---- Record excerpts

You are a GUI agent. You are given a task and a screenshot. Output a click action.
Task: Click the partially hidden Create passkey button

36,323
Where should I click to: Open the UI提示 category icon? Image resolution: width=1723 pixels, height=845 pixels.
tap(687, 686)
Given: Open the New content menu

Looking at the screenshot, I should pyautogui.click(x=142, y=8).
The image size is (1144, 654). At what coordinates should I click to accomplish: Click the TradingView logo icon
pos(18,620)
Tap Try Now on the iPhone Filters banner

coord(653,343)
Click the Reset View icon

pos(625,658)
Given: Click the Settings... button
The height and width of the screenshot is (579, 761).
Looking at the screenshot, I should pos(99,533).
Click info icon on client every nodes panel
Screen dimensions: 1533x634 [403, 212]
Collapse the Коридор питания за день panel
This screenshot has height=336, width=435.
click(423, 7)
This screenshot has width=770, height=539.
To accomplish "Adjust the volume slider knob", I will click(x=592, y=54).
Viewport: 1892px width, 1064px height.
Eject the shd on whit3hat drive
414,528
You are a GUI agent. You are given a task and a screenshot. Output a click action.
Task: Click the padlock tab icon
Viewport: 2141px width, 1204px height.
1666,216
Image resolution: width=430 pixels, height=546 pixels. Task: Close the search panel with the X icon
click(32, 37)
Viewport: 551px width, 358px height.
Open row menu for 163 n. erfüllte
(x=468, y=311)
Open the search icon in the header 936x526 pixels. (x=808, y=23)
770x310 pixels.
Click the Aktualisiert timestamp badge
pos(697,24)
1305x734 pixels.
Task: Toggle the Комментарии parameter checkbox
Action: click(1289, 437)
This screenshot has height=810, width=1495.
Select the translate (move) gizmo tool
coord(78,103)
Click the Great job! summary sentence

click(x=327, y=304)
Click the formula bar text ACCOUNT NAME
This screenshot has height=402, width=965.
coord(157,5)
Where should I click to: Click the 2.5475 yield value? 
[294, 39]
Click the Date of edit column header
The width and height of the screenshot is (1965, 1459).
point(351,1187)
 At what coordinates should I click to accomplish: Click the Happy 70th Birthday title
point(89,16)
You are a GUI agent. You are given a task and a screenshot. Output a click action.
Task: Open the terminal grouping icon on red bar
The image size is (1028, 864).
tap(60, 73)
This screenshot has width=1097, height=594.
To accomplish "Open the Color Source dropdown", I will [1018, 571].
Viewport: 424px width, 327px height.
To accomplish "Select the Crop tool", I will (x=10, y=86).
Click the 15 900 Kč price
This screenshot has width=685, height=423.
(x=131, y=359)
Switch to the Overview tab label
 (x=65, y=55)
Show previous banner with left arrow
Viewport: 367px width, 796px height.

--------

--- Task statement ---
Rewrite the items starting at the line that contains "Where should I click to: Click" and ending at the last item, replacing "Viewport" with "Screen size" and leaving everything else unchanged.

--- Exercise solution ---
Where should I click to: Click the 2.5475 yield value? 
[294, 39]
Click the Date of edit column header
The width and height of the screenshot is (1965, 1459).
point(351,1187)
 At what coordinates should I click to accomplish: Click the Happy 70th Birthday title
point(89,16)
You are a GUI agent. You are given a task and a screenshot. Output a click action.
Task: Open the terminal grouping icon on red bar
The image size is (1028, 864).
tap(60, 73)
This screenshot has width=1097, height=594.
To accomplish "Open the Color Source dropdown", I will [1018, 571].
Screen size: 424px width, 327px height.
To accomplish "Select the Crop tool", I will (x=10, y=86).
Click the 15 900 Kč price
This screenshot has width=685, height=423.
(x=131, y=359)
Switch to the Overview tab label
 (x=65, y=55)
Show previous banner with left arrow
Screen size: 367px width, 796px height.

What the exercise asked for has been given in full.